### Goals
**a.** Please list every sentence in the passage on the WA sex offender website that contains the word "evidence."
**b.** Reproduce the WA sex offender passage word for word, from "In the days" up to and including "publicly accessible database.".

### Article
In the days following the WA “Community Protection” site going live, legislation was introduced into the state’s Parliament to allow GPS tracking of dangerous sex offenders. This received much less attention than the publicly accessible database.
Well of course the criminal welfare industry would trot out the usual..”there’s no evidence that [fil in whatever measure you like] lessens crime…” How would you ever know? Its like asking a man for evidence he has stopped beating his wife – a claim easily made and diffuclt to duspute. In fact any study of any sanctions for crime reveals there is “no evidence” that any measure commonly adopted to impose accountability for criminal activity lessens a specific crime – -particulalry jail. So let’s not have jail? Then what! I actually dont agree with this regiater but there are good reasons to argue its usefulnees and the benefit and right of the public to have it that have and need have nothing to do with “lessining [the] crime”. This is the classic staw man argument always raised by the usual lobby groups – -invent an objective not sought by a measure which you can disprove then advertise some imaginary victory out of artiulating an irrlevancy. At least if the public knows where these individuals are they can act to avoid them if they wish.That is a legitimate public concern. And while we are on the “no evidence” red herring there is no evidence these measures increase the crime or its repetition or result in any measurable increase in vigilantism – -none.

### Source excerpt
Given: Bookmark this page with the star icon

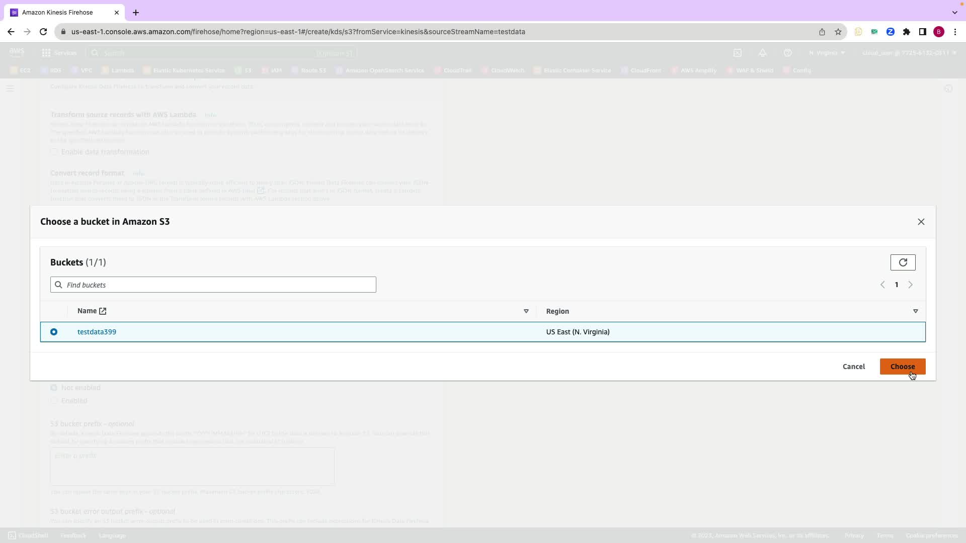Looking at the screenshot, I should coord(838,32).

### Solved problems
**a.**
1. Well of course the criminal welfare industry would trot out the usual..”there’s no evidence that [fil in whatever measure you like] lessens crime…”
2. Its like asking a man for evidence he has stopped beating his wife – a claim easily made and diffuclt to duspute.
3. In fact any study of any sanctions for crime reveals there is “no evidence” that any measure commonly adopted to impose accountability for criminal activity lessens a specific crime – -particulalry jail.
4. And while we are on the “no evidence” red herring there is no evidence these measures increase the crime or its repetition or result in any measurable increase in vigilantism – -none.

**b.**
In the days following the WA “Community Protection” site going live, legislation was introduced into the state’s Parliament to allow GPS tracking of dangerous sex offenders. This received much less attention than the publicly accessible database.